Hasta entonces asistente frecuente a cenas, homenajes y mesas
redondas de la vida cultural mexicana, su presencia rechazaba pretensiones
de poder. No había en él aire de pontífice ni anhelos de mando. Y era claro
con sus afectos y simpatías: sólo a José Revueltas le reservaba el título de
“maestro”. Por el contrario, Octavio Paz era simplemente “un mamón…
cada tantos años cambiaba de amigos, porque quería rodearse de gente
diferente cada vez y le dejaba de hablar a los otros; a los únicos que
conservó fue a los de las revistas”, recordaba. A Juan Rulfo lo llamaba Pedro
Páramo, condenado quizá a una contrición eterna por el artículo de 1955
que calificaba la gran novela mexicana de ser “una desordenada
composición que no ayuda a hacer de la novela la unidad que, ante tantos
ejemplos de la novelística moderna nos proporciona, una obra de esta
naturaleza”. Igualmente su memoria alumbraba la geografía de la vida
literaria de su época: el café París, escenario de formación e intercambios
intelectuales de los jóvenes escritores; El hijo pródigo, “la mejor revista
literaria de México”, que cofundó con Leopoldo Zea, José Luis Martínez y
Jorge González Durán, éste último “el mejor escritor del grupo, que se echó
a perder porque se dedicó a ser sub de todo, subdirector del ISSSTE,
subdirector del INBA, ministro de la embajada en París”; Alfonso Reyes,
cuya prosa leía con devoción y cuya poesía criticaba sin concesiones, y
Arnaldo Orfila, director del FCE que, recordaba Alí, “inventó la colección
Letras Mexicanas para defenderse de las críticas de extranjerista que
venían desde Los Pinos”.
Una tarde de marzo de 2003, después de un año de largas
conversaciones, cafés, préstamos de revistas pornográficas, corrección de
mis trabajos editoriales, me despedí de Alí.
--Ya me voy, maestro –le conté.
--Haces muy bien, esto ya no tiene futuro, yo también ya me voy,
estoy hasta los cojones –mintió, porque se quedaría ahí hasta el final.
--Le hablo después para que nos tomemos un whisky.

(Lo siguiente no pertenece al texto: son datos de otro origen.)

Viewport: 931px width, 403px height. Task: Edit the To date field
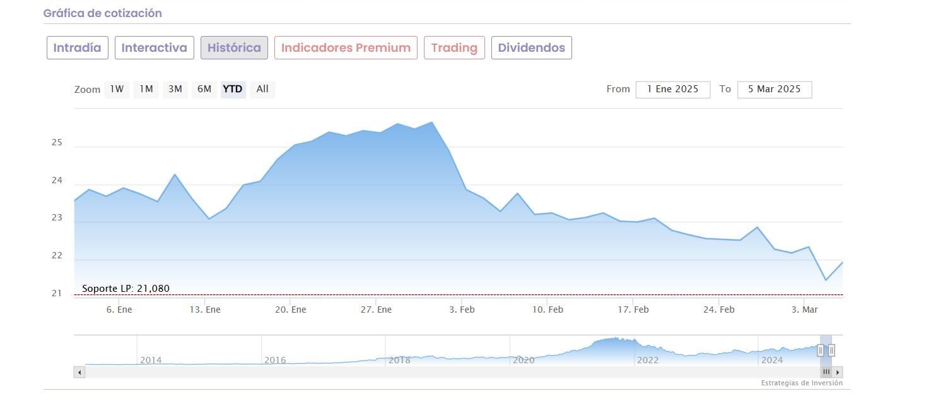click(774, 89)
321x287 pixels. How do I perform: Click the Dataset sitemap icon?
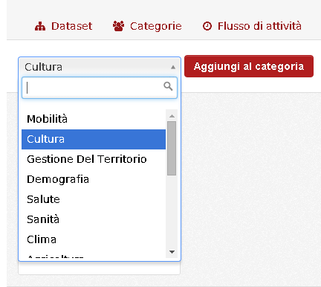coord(40,26)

--Adiós, Emiliano –dijo antes de cerrar la puerta de su carro azul,
conducido por Manuel, su chofer y amigo.
Lo vi alejarse nuevamente para regresar al otro día y al otro día, al
tiempo que estaría ya lejos de mí, ausentes para siempre sus
conversaciones, su alegría, su magisterio, su sencillez altiva, su amor por la
vida, por las mujeres, por la literatura, por la imagen candorosa de una
joven desnudada. Nunca le devolví dos revistas pornográficas.